By: Gary S. Vasilash 30. September 2014

This is a photo that you probably haven’t seen:

i3 inteior 2

That’s the interior of the BMW i3. Generally you see pictures like this:

i3 exterior 1

And this:

i3 exterior

After all, for this electric vehicle, BMW tends to emphasize the fact that there is the “LifeDrive architecture concept,” which means that there is the “Life Module,” which the company points out is the “first-ever mass produced” carbon fiber reinforced plastic passenger cell, and the “Drive Module,” which consists of the 22-kWh, 450-lb., lithium-ion battery, electric drive train, MacPherson strut and five-link rear suspension, all wrapped in a 100% aluminum structure.

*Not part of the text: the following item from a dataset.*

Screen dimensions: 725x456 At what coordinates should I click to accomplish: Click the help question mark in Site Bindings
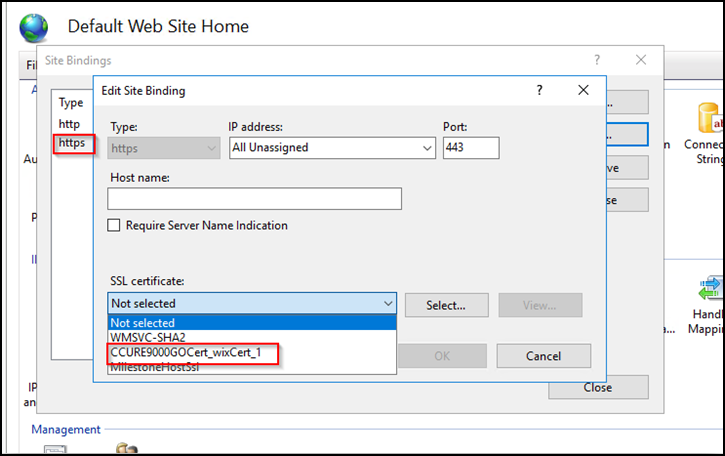tap(597, 60)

But at the proverbial end of the day (or for the entire drive sequence), the driver and the passenger are sitting in the interior.

The interior of the i3 was designed under the direction of Daniel Starke, who was head of BMW Interior Design, BMW i.

Which means not only the i3, but the i8:

2015 BMW i8 Pebble Beach Concours d'Elegance Edition

Yes, again the exterior is the focus. Obviously.

But as of this week, Starke is head of Interior Design for Rolls-Royce Motor Cars.

Starke

Which seems as far away from BMW i as you can imagine.

But perhaps that’s a good thing for Rolls-Royce.